Au total, 80 logements auraient ainsi été livrés depuis 2002 à Levallois et environ 120 autres seraient en chantier. Et la société Perl aurait réalisé dans les Hauts-de-Seine, plus d’une vingtaine d’opérations de ce type, notamment à Courbevoie, Puteaux ou Issy-les-Moulineaux.
Ce procédé est proprement scandaleux et constitue un véritable moyen de s’exonérer des obligations de la loi SRU. La société Perl indique que « tout le monde y trouve son compte » : le propriétaire, le bailleur social et la ville. Mais qu’en est-il des premiers intéressés, les locataires ?
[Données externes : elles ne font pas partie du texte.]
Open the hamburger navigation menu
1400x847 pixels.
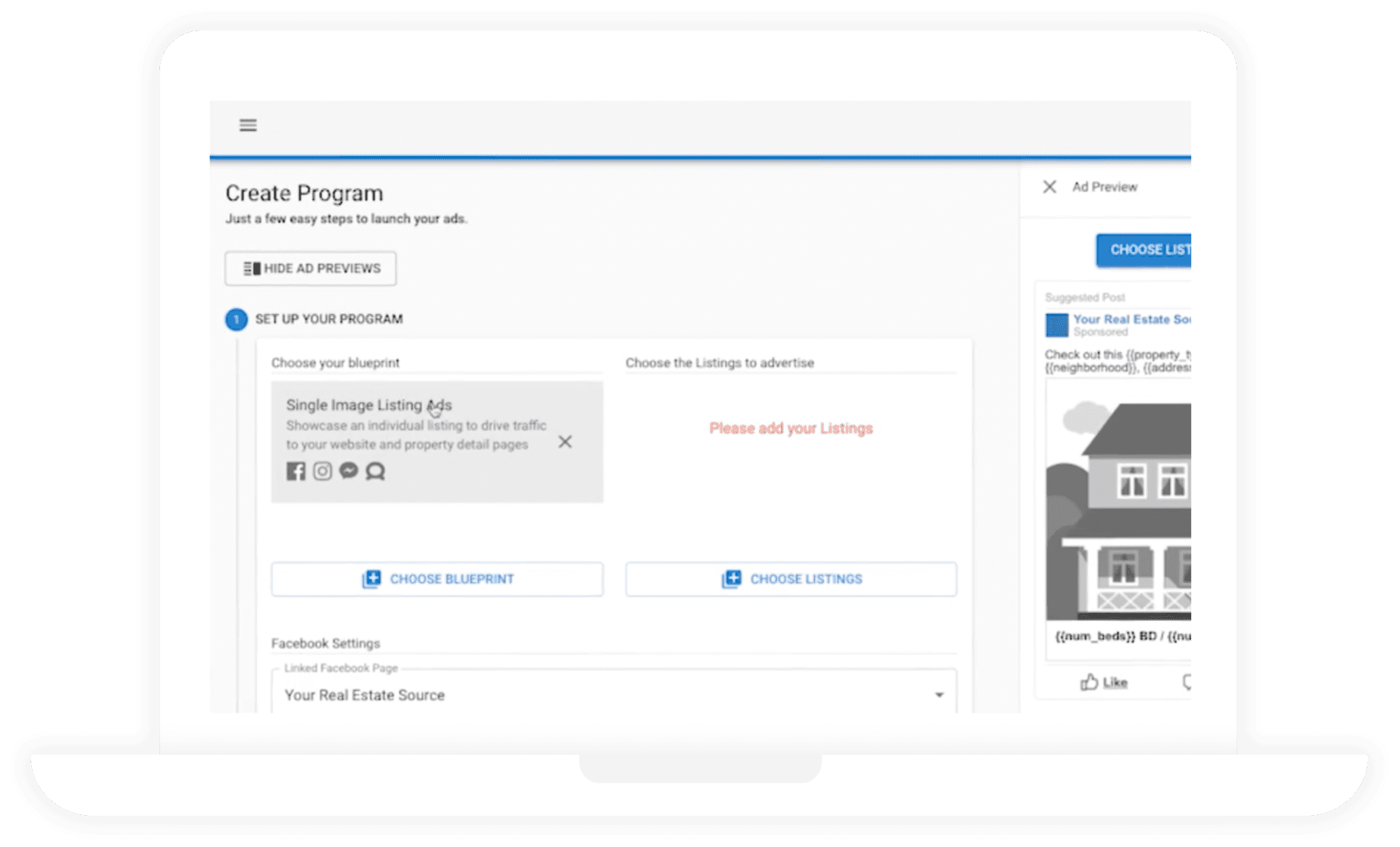point(248,125)
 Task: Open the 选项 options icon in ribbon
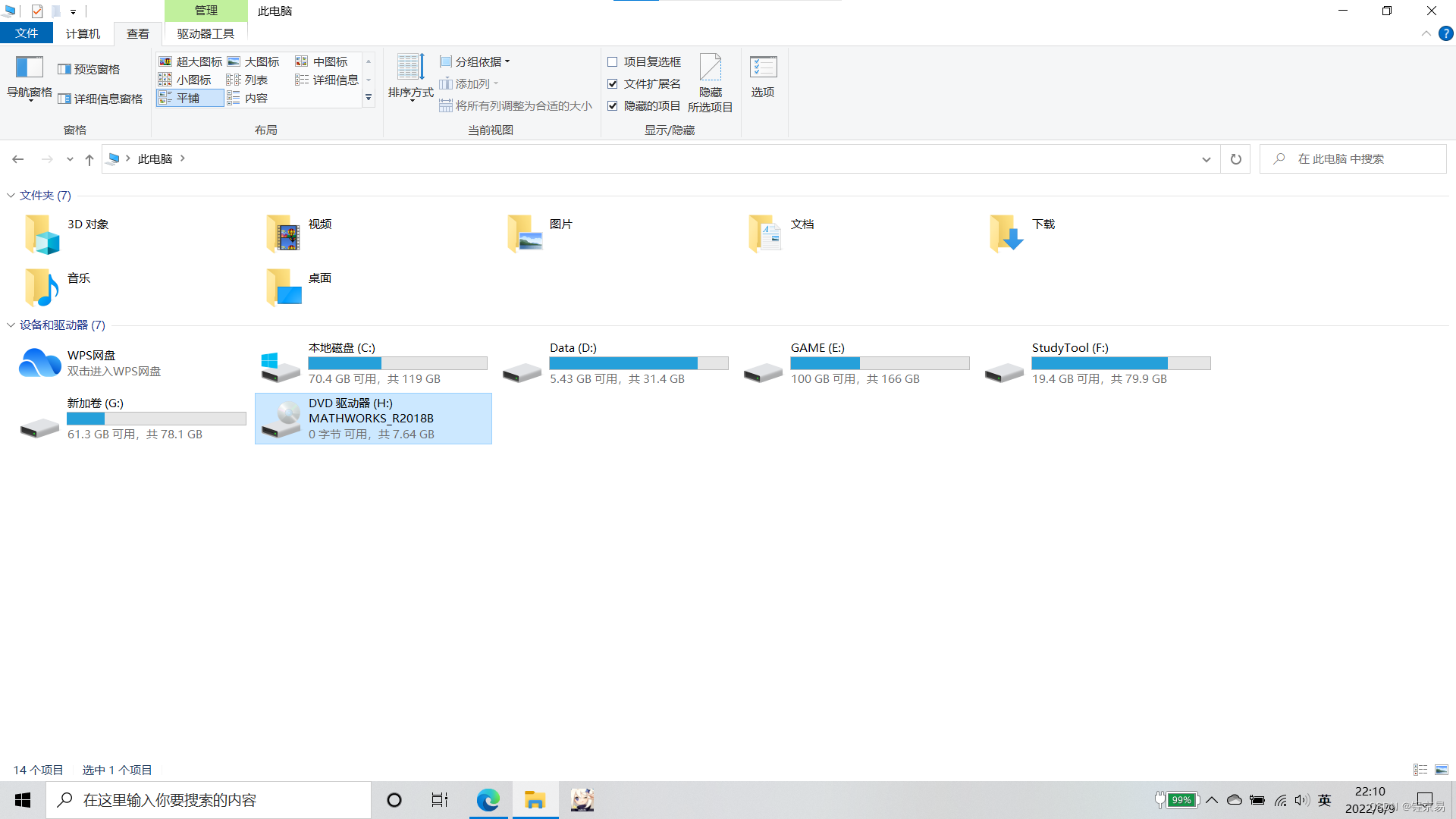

C’est en effet tout avantage pour les propriétaires qui peuvent s’enrichir facilement et à moindre coût. Ainsi, ils ne paient que 50 à 60% de la valeur du logement acheté, le reste étant à charge du bailleur social. En outre, ils bénéficient de nombreux avantages fiscaux : les propriétaires peuvent déduire les intérêts de l’emprunt contracté pour acquérir la nue-propriété, et ce bien n’entre pas dans le calcul de l’ISF.
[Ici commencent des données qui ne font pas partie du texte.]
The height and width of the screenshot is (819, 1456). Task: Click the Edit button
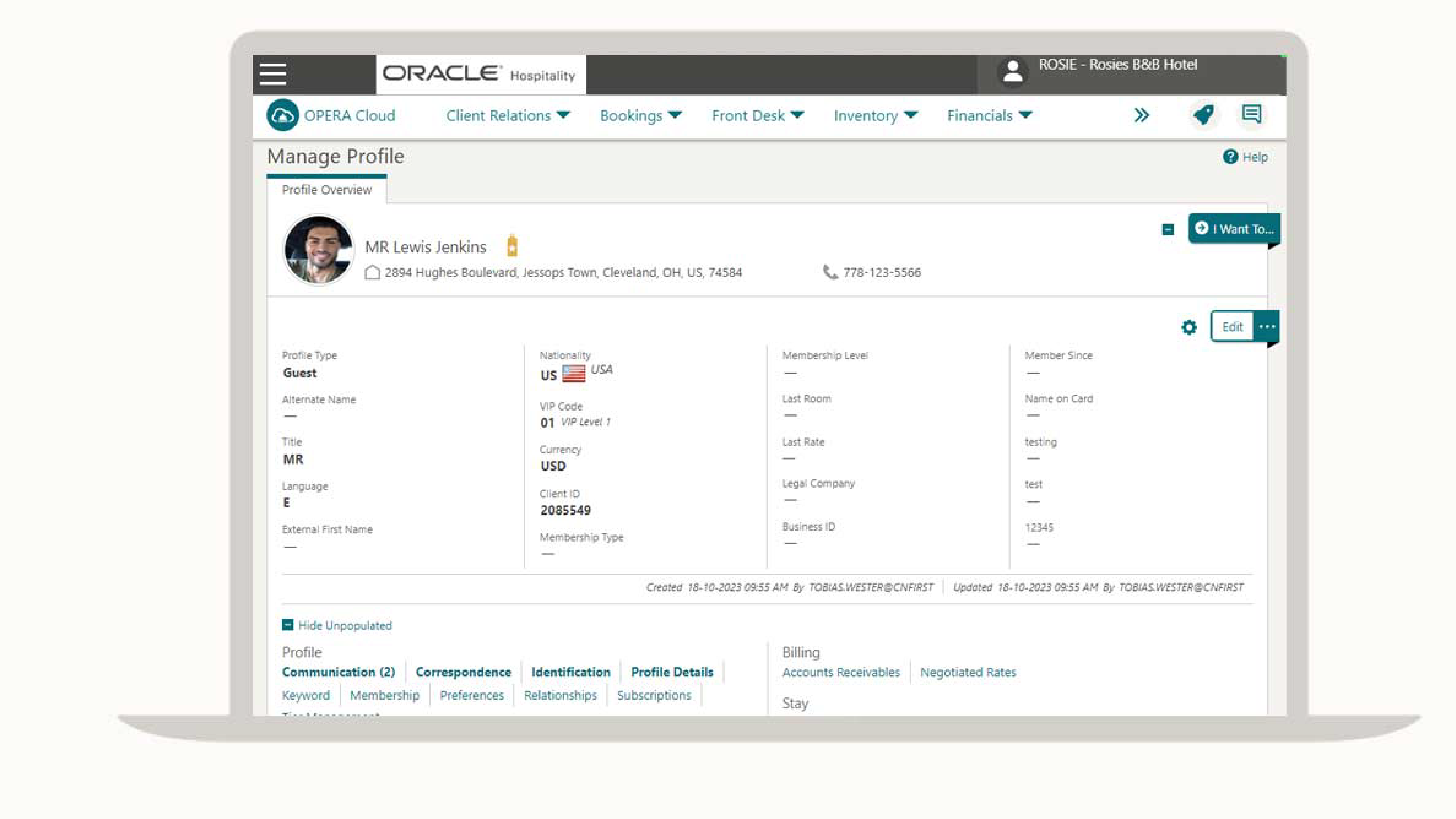point(1232,327)
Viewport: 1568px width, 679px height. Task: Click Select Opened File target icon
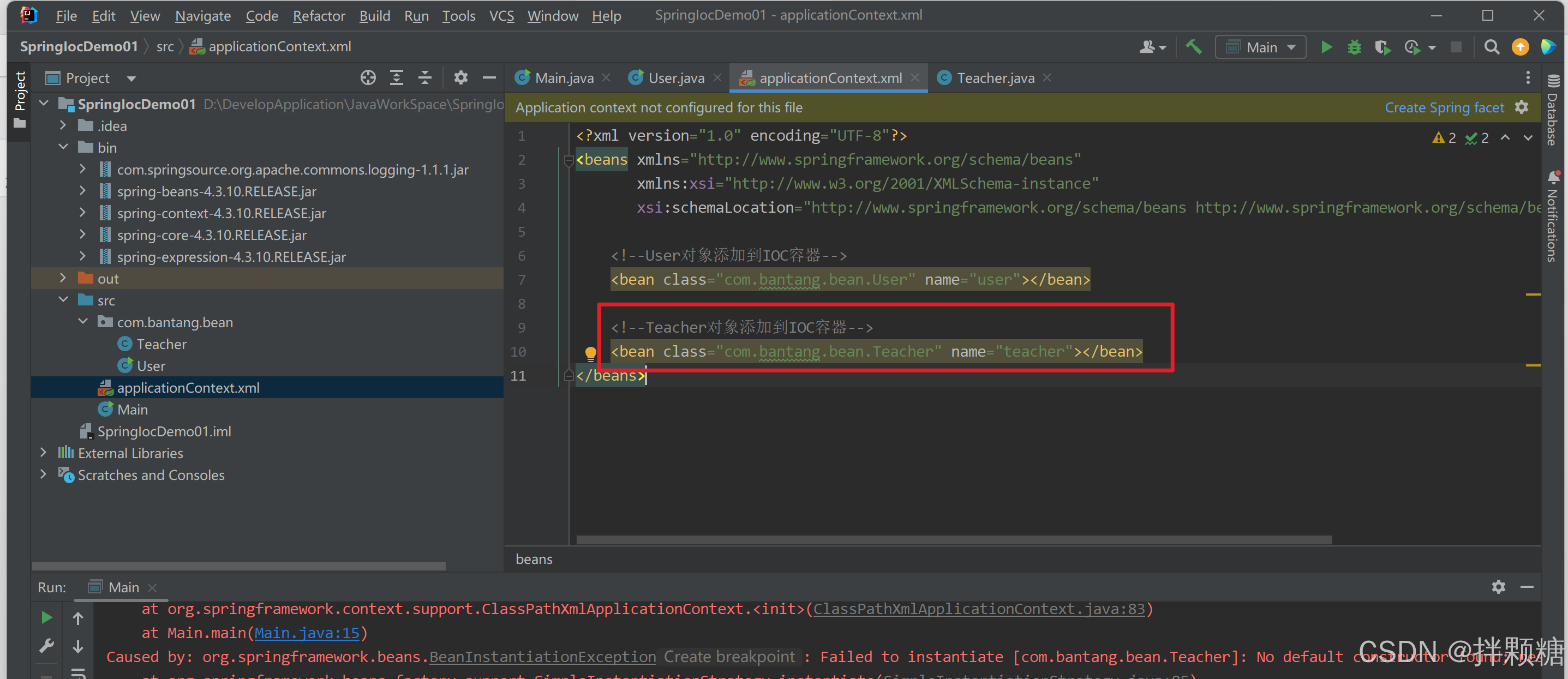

Enfin, ils sont totalement exonérés des risques locatifs (vacance,impayés), de toute dépense de gestion, d’entretien et de remise en état qui incombent aux bailleurs sociaux. A l’issue du contrat de 15 ou 20 ans, le logement est restitué au propriétaire qui peut le revendre en réalisant une plus value exonérée d’impôts. A noter que ce dernier a, par ailleurs, la possibilité de revendre à tout instant son bien au prix fort et donc de s’enrichir facilement. (...) C’est enfin tout avantage aussi pour la ville de Levallois qui, comme 13 autres villes dirigées par la droite dans les Hauts-de-Seine, est hors-la-loi en n’atteignant pas les 20% de logements sociaux.
Ces logements « kleenex » sont en effet comptabilisés au titre de l’article 55 de la loi SRU et limitent donc les pénalités financières de la ville. Les parents pauvres de cette affaire, ce sont bien les familles et le logement social, alors même qu’environ 100.000 dossiers de logement social sont en souffrance dans le département.
Les logements proposés par Levallois n’ont rien de sociaux : ce sont des PLS, « des logements de grande qualité patrimoniale accessibles pendant 15 ou 20 ans aux actifs des classes moyennes » comme le précise la direction de Perl.
Ils sont d’autant moins sociaux qu’au terme du contrat de 15 à 20 ans, ces logements sortent du « social » et deviennent privés. Il est donc parfaitement scandaleux que ces logements entrent dans le pourcentage de logements sociaux de la ville.
Comme l’indiquait l’hebdomadaire Marianne en septembre 2005, « c’est une manière habile de berner le législateur, qui n’avait pas prévu ces« HLM kleenex », pourtant comptabilisés comme les autres ».